Hyponatremia is a common, multifactorial clinical condition. Hyponatremia is usually defined as a plasma sodium level <135 mmol/L; however, some studies define it as a level <130 mmol/L. Hyponatremia results from the inability of the kidney to excrete a sufficient amount of fluid, or is due to excessive fluid intake. Increases in osmolality stimulate thirst and result in increased fluid intake. This increase in osmolality is recognized by the osmoreceptors located in the hypothalamus, which release antidiuretic hormone (ADH). Antidiuretic hormone works on the collecting ducts within the kidneys, triggering increased fluid reabsorption resulting in decreased fluid loss and a reduction in thirst.
The syndrome of inappropriate antidiuretic hormone (SIADH) occurs when there is persistent ADH stimulation resulting in hyponatremia. SIADH commonly presents as euvolemic hyponatremia. Common diagnostic criteria for SIADH are listed in Table 1.1
Medications are a major cause of SIADH, and psychotropics are a primary offender. Most of the data for drug-induced SIADH come from case reports and small case series, such as those described in Table 2.2-4 The extent to which each psychotropic class causes SIADH remains unknown. In this article, we focus on 3 classes of psychotropics, and their role in causing SIADH.
There is a fair amount of data associating antidepressants with SIADH. The incidence of SIADH with selective serotonin reuptake inhibitors (SSRIs) varies greatly among studies, from .06% to 40%.5-12 This wide variation is due to the way each study defined hyponatremia. A higher incidence was found when hyponatremia was defined as <135 mmol/L as opposed to <130 mmol/L. A large cohort study of SSRIs found that there was an increased risk with fluoxetine, escitalopram, and citalopram (.078% to .085%) vs paroxetine and sertraline (.033% to .053%).13 Studies comparing the incidence of SIADH with SSRIs and serotonin-norepinephrine reuptake inhibitors (SNRIs) found that the rates were equal or slightly higher with the SNRI venlafaxine.13 SNRIs as a group have an estimated incidence of .08% to 4%, based on studies that defined hyponatremia as <130 mmol/L.13,14 Tricyclic antidepressants have an estimated incidence of .005% to 16.7%, based on a retrospective study that reviewed 15 studies and 100 case reports.15 Mirtazapine and bupropion do not have enough evidence to obtain a true definition of incidence; case reports for these drugs suggest a causal link for hyponatremia. Table 37,9,12-15 provides an overview of the incidence rate of hyponatremia for select antidepressants. It is clear that a more stringent cutoff for hyponatremia (<130 mmol/L) reduces the incidence rates. More evidence is needed to identify the true incidence and prevalence of SIADH with these agents.
Compared with antidepressants, there’s less evidence linking SIADH with antipsychotics; this data come mainly from case reports and observational studies. Serrano et al16 reported on a cross-sectional study that included 88 patients receiving clozapine, 61 patients receiving other atypical antipsychotics, 23 patients receiving typical antipsychotics, and 11 patients receiving both typical and atypical antipsychotics. They reported incidence rates of 3.4% for clozapine, 4.9% for atypical antipsychotics, 26.1% for typical antipsychotics, and 9.1% for the group receiving both typical and atypical antipsychotics.16 The primary theory for the decreased incidence of SIADH with use of atypical antipsychotics is related to decreased rates of psychogenic polydipsia leading to lower incidence of hyponatremia.

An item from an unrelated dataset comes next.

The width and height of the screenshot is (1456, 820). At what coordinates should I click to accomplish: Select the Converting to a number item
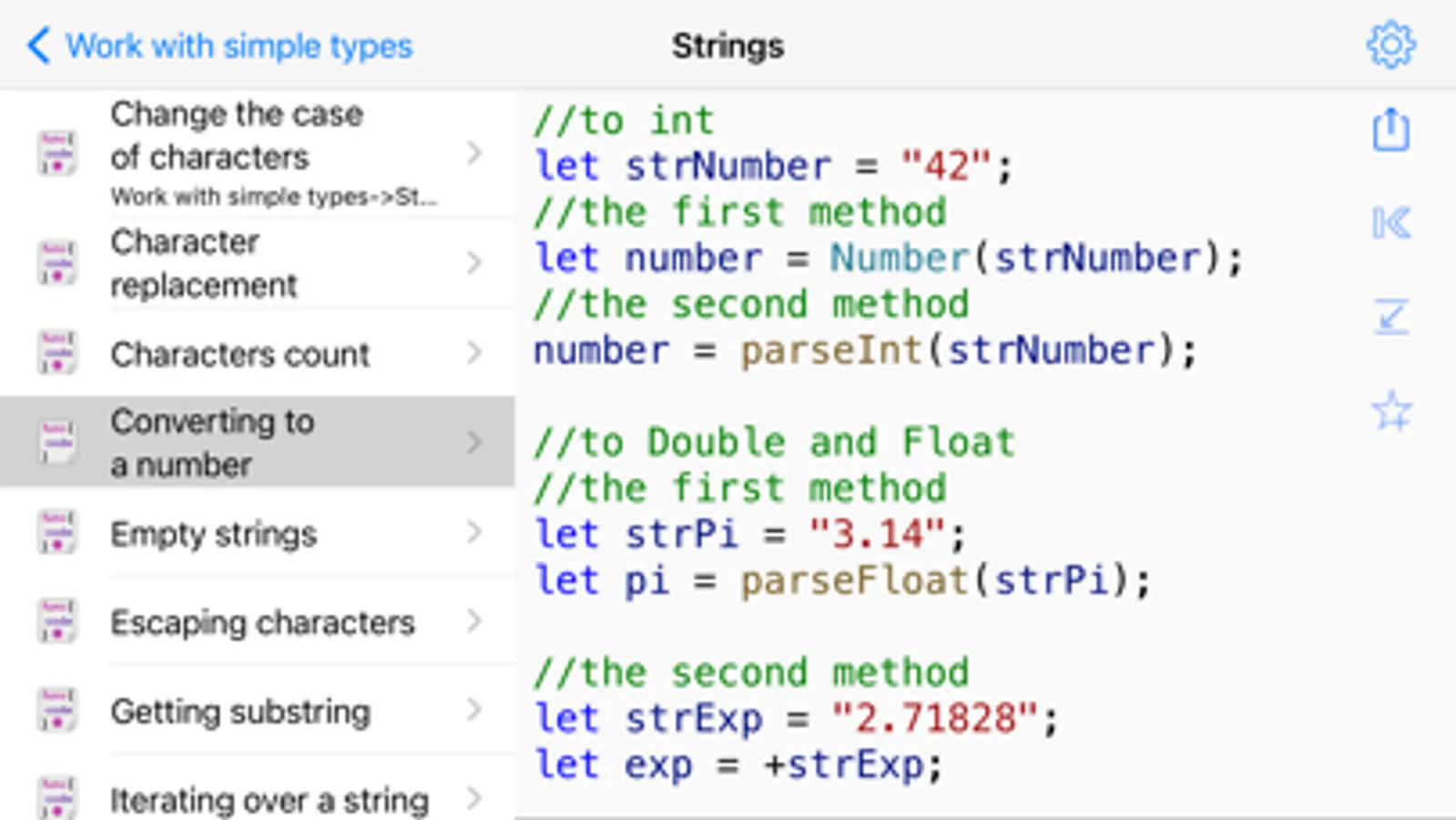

Several studies have associated carbamazepine/oxcarbazepine, valproic acid, and lamotrigine with SIADH.17-23 Studies show incidence rates ranging from 4.8% to 41.5% for these medications. Carbamazepine appears to have the highest incidence of SIADH. A limitation of these studies is the small sample sizes, which ranged from 12 to 60 participants.
The kidneys are responsible for maintaining homeostasis between bodily fluids and serum sodium levels. ADH, which is produced by the hypothalamus, plays a significant role in fluid balance, thirst, and fluid retention. Inappropriate and continuous secretion of ADH, despite normal or high fluid status, results in hyposmolality and hyponatremia. The specific mechanisms by which psychotropic medications cause SIADH are listed in Table 4.24
Diagnosis of SIADH can be complex because there are many clinical reasons a patient may have hyponatremia. For example, SIADH and psychogenic polydipsia both result in hyponatremia, and sometimes the 2 conditions can be difficult to distinguish. Hyponatremia is typically discovered by routine blood testing if the patient is asymptomatic. Table 525 highlights the major laboratory markers that distinguish SIADH and psychogenic polydipsia.